_GIVEN INSTRUCTION 1_. Retype the part of the ANTLR preprocessing post between "and an input" and "rule if_line .", inclusive.
_GIVEN INSTRUCTION 2_.
Answer these questions from the ANTLR preprocessing post:
(a) Which lines should the grammar recognize, and what should it do with all other lines?
(b) For the sample input, which alternative of rule if_line will the generated parser match?
(c) On what date was the post sent?

_PASSAGE SHOWN_.
[antlr-interest] How to do preprocessing in antlr v4?

Sun Nov 18 06:51:27 PST 2012

Hello Martin,

I suppose you want to parse a C program to extract information from macros.
So you have to write a grammar that recognizes C preprocessor #define and
ignores all other lines.

 It looks to me that preprocessor does almost the same work as the lexer.

The C preprocessor must certainly tokenize (lexer job) and then interpret
to do replacements, that is do some parsing job.
On the contrary an ANTLR lexer will only follow your lexer rules to
tokenize the input. If you have for example :

if_line
    :   '#' 'if' constant_expression
    |   '#' 'ifdef'  ID
    |   '#' 'ifndef' ID
    ;

and an input

#ifndef HAVE_STDLIB_H
char *getenv();
#endif

the generated lexer will crete the following tokens : T1='#', T2='ifndef',
T3=ID='HAVE_STDLIB', etc. Then the generated parser will match these tokens
with the third alternative of rule if_line .

_ITEMS_.
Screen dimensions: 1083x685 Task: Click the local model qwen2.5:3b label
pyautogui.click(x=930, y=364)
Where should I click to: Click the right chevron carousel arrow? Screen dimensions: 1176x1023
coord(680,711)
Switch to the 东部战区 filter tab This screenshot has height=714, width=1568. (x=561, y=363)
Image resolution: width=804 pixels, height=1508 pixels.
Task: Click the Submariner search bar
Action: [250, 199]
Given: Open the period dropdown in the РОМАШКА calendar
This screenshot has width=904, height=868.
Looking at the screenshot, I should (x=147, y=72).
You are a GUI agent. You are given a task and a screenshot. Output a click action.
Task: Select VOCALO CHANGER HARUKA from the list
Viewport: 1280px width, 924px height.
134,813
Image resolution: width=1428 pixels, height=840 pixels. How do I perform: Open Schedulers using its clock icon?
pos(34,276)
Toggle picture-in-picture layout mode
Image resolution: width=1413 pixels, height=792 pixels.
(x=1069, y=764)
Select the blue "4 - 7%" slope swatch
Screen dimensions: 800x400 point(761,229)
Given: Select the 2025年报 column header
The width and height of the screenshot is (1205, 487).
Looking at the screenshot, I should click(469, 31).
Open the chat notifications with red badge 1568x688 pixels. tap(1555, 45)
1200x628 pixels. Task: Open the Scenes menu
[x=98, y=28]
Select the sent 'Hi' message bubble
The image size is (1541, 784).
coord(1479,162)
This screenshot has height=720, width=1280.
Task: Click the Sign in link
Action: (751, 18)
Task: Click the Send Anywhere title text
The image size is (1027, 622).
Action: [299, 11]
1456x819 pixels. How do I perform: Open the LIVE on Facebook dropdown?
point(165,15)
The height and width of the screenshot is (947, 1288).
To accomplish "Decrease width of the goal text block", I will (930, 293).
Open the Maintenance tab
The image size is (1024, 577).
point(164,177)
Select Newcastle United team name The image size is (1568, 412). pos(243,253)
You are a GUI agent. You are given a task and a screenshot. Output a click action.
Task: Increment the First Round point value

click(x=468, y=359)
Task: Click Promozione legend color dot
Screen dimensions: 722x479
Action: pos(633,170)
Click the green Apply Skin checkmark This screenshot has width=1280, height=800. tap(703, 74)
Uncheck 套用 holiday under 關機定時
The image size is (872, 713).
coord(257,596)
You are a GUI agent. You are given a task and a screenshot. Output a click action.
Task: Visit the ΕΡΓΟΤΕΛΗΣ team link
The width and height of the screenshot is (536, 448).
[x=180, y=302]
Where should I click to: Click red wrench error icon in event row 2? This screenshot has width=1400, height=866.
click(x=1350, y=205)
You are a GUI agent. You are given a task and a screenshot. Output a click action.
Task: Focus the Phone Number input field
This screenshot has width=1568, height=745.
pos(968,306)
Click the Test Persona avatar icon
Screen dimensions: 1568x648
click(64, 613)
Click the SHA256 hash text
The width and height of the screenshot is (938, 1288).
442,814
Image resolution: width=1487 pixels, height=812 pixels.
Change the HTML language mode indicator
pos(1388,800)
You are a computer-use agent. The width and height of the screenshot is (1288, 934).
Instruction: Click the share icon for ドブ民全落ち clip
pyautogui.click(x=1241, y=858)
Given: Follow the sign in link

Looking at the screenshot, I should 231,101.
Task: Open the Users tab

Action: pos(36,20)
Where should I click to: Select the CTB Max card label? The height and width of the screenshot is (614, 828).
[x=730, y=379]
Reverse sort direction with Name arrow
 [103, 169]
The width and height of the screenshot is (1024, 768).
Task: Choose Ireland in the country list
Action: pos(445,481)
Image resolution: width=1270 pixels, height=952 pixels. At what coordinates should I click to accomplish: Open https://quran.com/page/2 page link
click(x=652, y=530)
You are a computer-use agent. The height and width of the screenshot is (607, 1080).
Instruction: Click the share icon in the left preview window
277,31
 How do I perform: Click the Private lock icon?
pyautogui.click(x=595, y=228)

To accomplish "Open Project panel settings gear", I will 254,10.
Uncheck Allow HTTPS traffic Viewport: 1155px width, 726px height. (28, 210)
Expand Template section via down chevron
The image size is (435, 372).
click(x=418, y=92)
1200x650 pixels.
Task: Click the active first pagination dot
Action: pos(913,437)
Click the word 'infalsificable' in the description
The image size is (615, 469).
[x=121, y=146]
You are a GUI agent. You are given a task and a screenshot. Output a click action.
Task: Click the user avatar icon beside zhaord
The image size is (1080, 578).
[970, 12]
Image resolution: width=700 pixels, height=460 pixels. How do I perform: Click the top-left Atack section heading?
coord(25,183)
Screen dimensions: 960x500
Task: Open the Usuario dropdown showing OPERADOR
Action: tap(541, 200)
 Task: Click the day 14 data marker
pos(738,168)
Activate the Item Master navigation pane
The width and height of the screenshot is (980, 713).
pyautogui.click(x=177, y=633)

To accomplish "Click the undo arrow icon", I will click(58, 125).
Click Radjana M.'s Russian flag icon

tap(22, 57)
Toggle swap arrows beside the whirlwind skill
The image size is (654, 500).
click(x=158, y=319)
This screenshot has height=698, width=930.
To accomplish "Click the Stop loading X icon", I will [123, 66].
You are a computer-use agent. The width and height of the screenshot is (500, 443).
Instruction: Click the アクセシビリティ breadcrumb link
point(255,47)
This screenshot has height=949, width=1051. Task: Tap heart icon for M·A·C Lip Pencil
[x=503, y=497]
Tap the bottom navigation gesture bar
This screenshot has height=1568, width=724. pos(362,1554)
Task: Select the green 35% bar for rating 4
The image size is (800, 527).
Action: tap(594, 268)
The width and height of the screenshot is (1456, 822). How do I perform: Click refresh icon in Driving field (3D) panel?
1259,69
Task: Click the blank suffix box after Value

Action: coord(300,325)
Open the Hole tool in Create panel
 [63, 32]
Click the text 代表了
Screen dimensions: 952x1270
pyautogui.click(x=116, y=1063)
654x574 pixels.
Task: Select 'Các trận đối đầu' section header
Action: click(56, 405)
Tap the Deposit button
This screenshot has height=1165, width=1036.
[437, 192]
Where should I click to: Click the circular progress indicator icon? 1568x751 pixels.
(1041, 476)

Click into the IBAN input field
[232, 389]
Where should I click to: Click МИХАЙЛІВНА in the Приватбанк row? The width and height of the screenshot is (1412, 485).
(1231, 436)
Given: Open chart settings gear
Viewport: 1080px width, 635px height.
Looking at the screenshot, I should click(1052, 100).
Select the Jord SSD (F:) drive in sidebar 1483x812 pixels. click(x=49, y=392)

_ANSWER 1_.
and an input

#ifndef HAVE_STDLIB_H
char *getenv();
#endif

the generated lexer will crete the following tokens : T1='#', T2='ifndef',
T3=ID='HAVE_STDLIB', etc. Then the generated parser will match these tokens
with the third alternative of rule if_line .

_ANSWER 2_.
(a) It should recognize C preprocessor #define lines and ignore all other lines.
(b) The third alternative.
(c) Sun Nov 18, 2012.